Von diesen haben jedoch alle unterschiedliche Kriterien und Richtlinien, die die Produkte erfüllen müssen – es gibt kein einheitliches Siegel. Dies ist nicht nur verwirrend, sondern auch scheinheilig. Denn obwohl all diese Naturkosmetik Produkte im Grunde natürlicher sein wollen als herkömmliche Kosmetikprodukte, müssen sie es meist nicht zu 100% sein. Bei den Siegeln gibt es nämlich Hintertürchen, die bereitwillig geöffnet werden und oft ganz schnell wieder in die Chemie führen.

Naturkosmetik – Frischekosmetik – was ist eigentlich der Unterschied?

Naturkosmetik ist ein sehr abgedroschener Begriff, der leider kaum noch für das steht, was er aussagt. Deshalb ist es vielleicht sogar gut, dass man noch vergleichsweise wenig über Frischekosmetik spricht. RINGANA Frischekosmetik steht für frische, hocheffiziente Wirkstoffe aus der Natur. Auf alles, was die Haut und der Körper nicht brauchen, wird bewusst verzichtet. Die Konzentration liegt auf hochpotenten, sekundären Pflanzenstoffen – denn Antioxidantien sind nur dann wirklich wirksam, wenn sie frisch sind. Auf mineralölbasierte Inhaltsstoffe, Stabilisatoren, Allergene, PEG-Emulgatoren, und weitere umweltschädliche Substanzen wird bewusst verzichtet.
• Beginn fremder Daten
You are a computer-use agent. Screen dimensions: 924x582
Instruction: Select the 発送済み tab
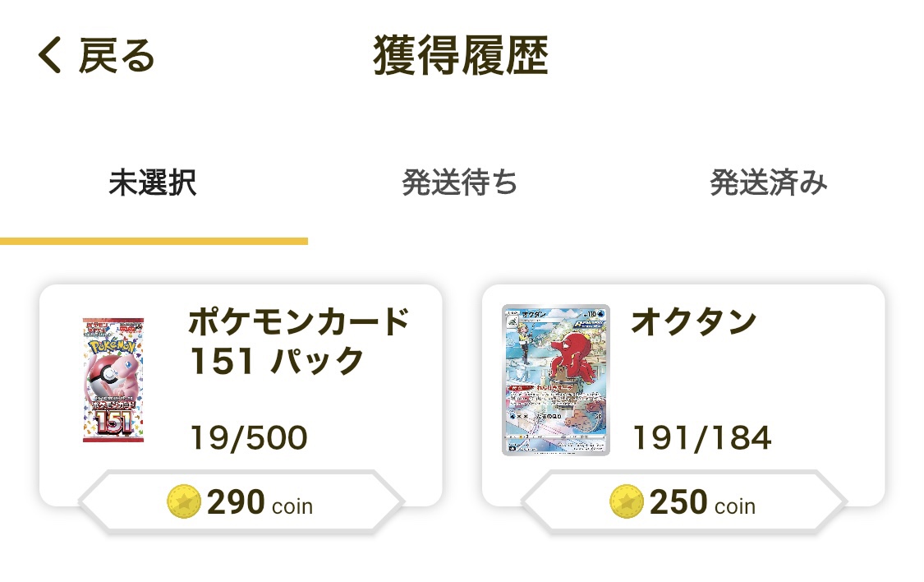pyautogui.click(x=769, y=182)
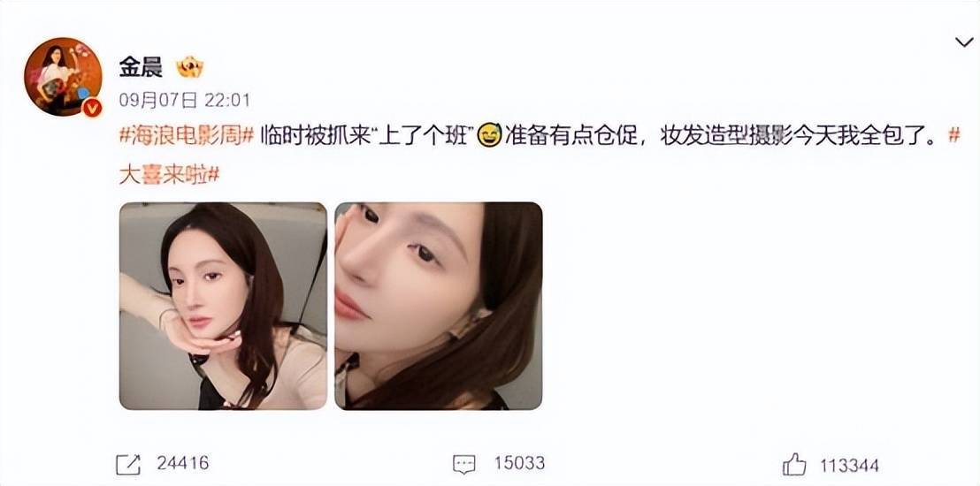The width and height of the screenshot is (980, 486).
Task: Open comments via speech bubble icon
Action: [x=463, y=464]
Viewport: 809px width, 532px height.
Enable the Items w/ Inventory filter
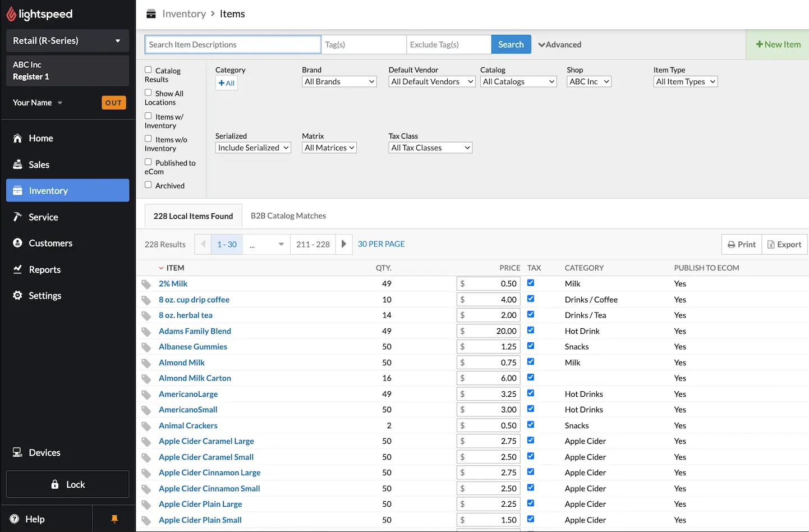click(149, 116)
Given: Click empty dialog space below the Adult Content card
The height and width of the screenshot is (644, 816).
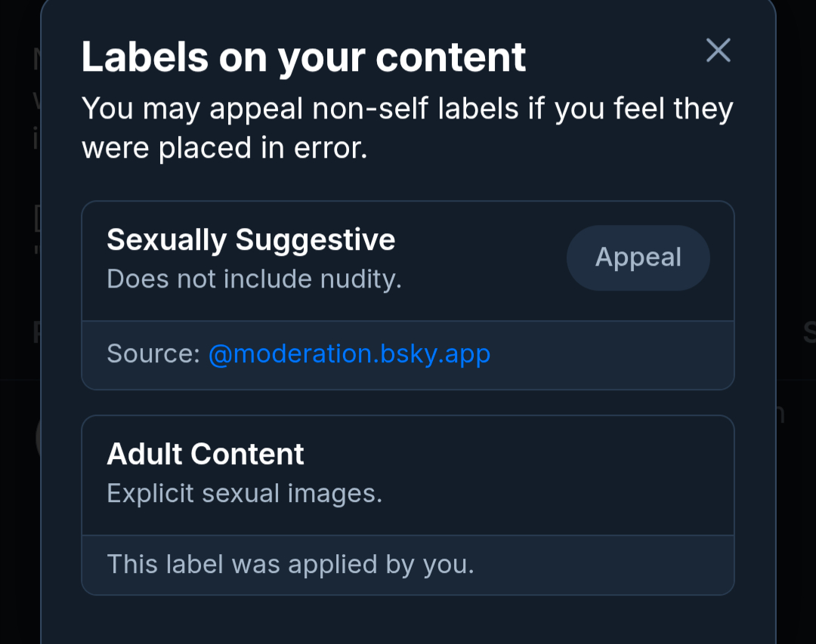Looking at the screenshot, I should (408, 621).
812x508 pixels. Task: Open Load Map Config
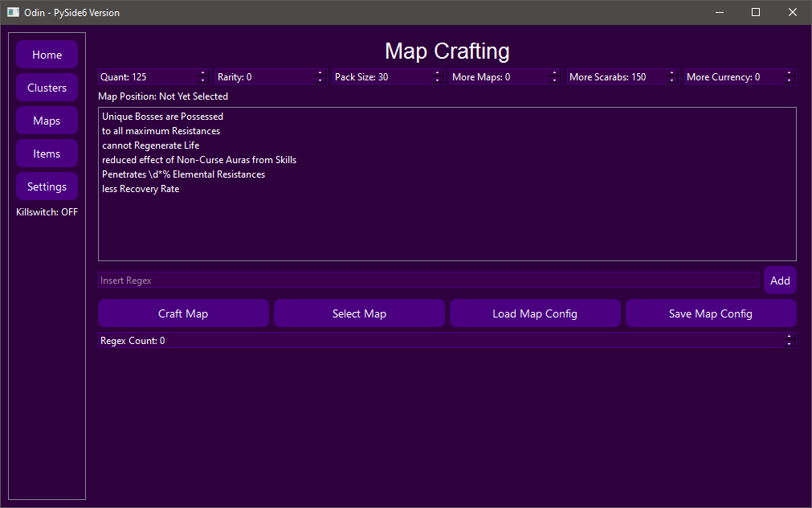535,313
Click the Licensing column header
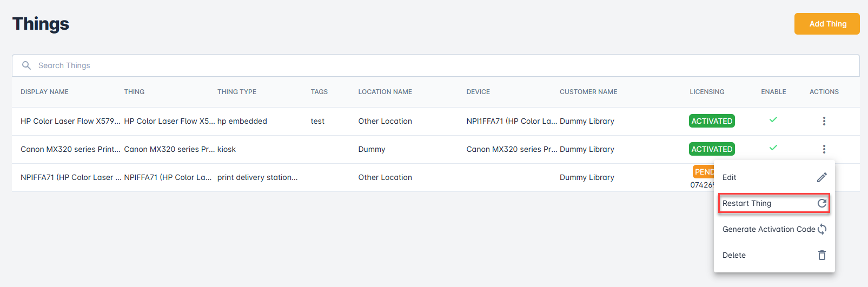Screen dimensions: 868x287 click(x=706, y=92)
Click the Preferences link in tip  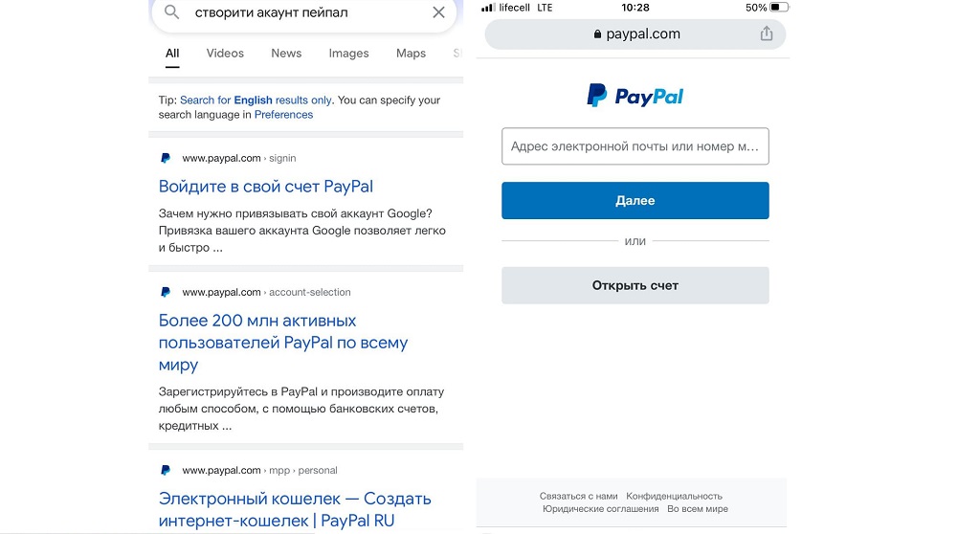click(283, 115)
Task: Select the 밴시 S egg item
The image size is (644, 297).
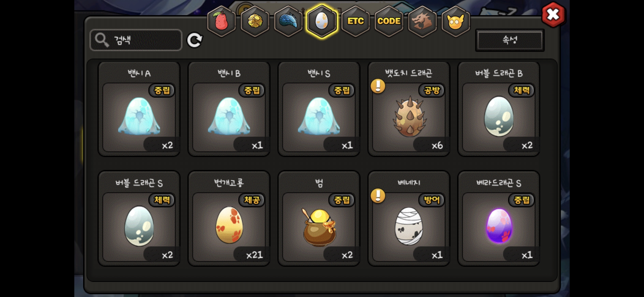Action: 319,109
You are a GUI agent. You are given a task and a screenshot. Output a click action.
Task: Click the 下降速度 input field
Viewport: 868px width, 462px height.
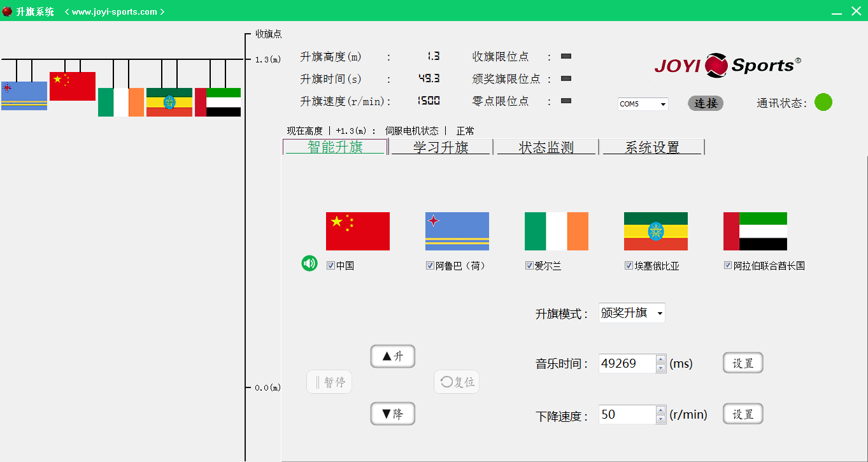pos(627,415)
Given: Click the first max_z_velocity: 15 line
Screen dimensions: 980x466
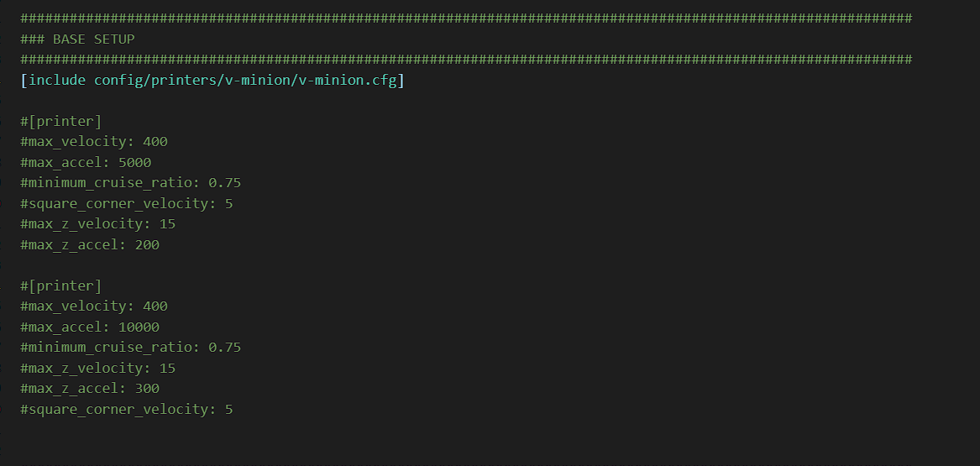Looking at the screenshot, I should 98,224.
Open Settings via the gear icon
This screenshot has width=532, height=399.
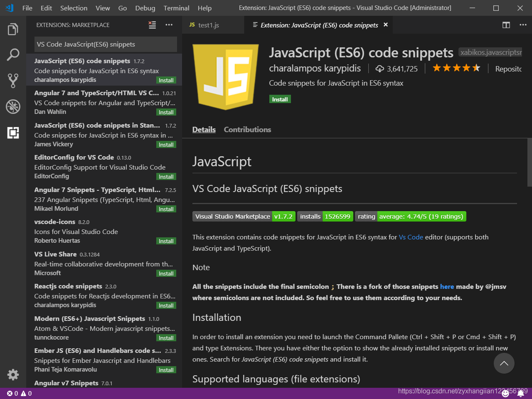[13, 374]
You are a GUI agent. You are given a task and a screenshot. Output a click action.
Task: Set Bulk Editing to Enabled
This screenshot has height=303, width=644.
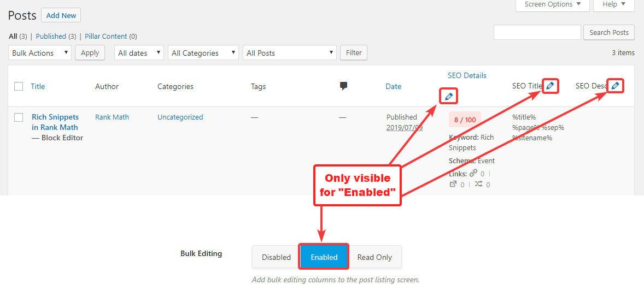point(324,257)
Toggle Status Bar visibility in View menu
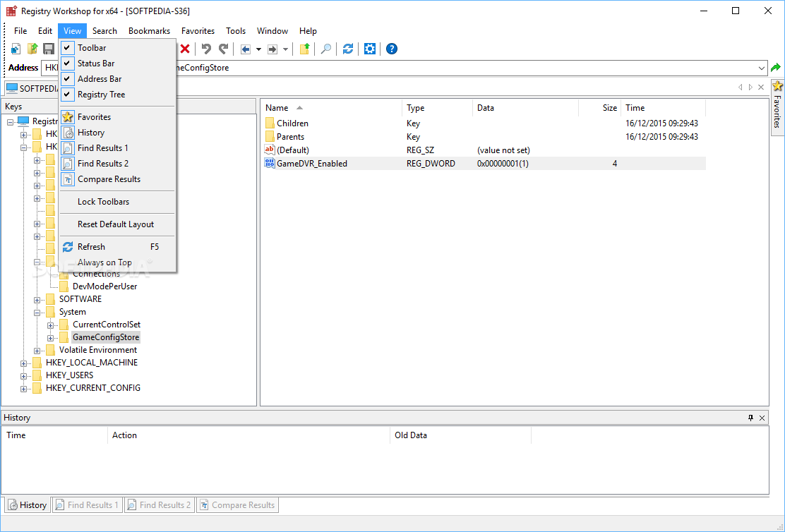This screenshot has height=532, width=785. 96,64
Deshalb haben Frischekosmetik-Produkte auch immer ein Verfallsdatum und sind oft höchstens bis zu 6 Monate haltbar.

Naturkosmetik: Die Frage der Haltbarkeit bei Frischekosmetik

Zunächst einmal stellt sich die Frage: Wie wichtig ist uns eine lange Haltbarkeit bei Kosmetikprodukten? Denn schließlich möchten wir für gewöhnlich eine neue Gesichtscreme nicht erst zwei Monate in den Schrank stellen, bevor wir sie benutzen, oder? Folglich könnte bei den allermeisten Produkten einfach auf künstliche Konservierungsstoffe verzichtet werden. Und so stellt sich die Frage für die meisten Menschen gar nicht. Davon abgesehen werden unsere Frischekosmetik-Produkte extra in Mengen abgefüllt, die einen Verbrauch vor Ablauf des Verfallsdatums ermöglichen.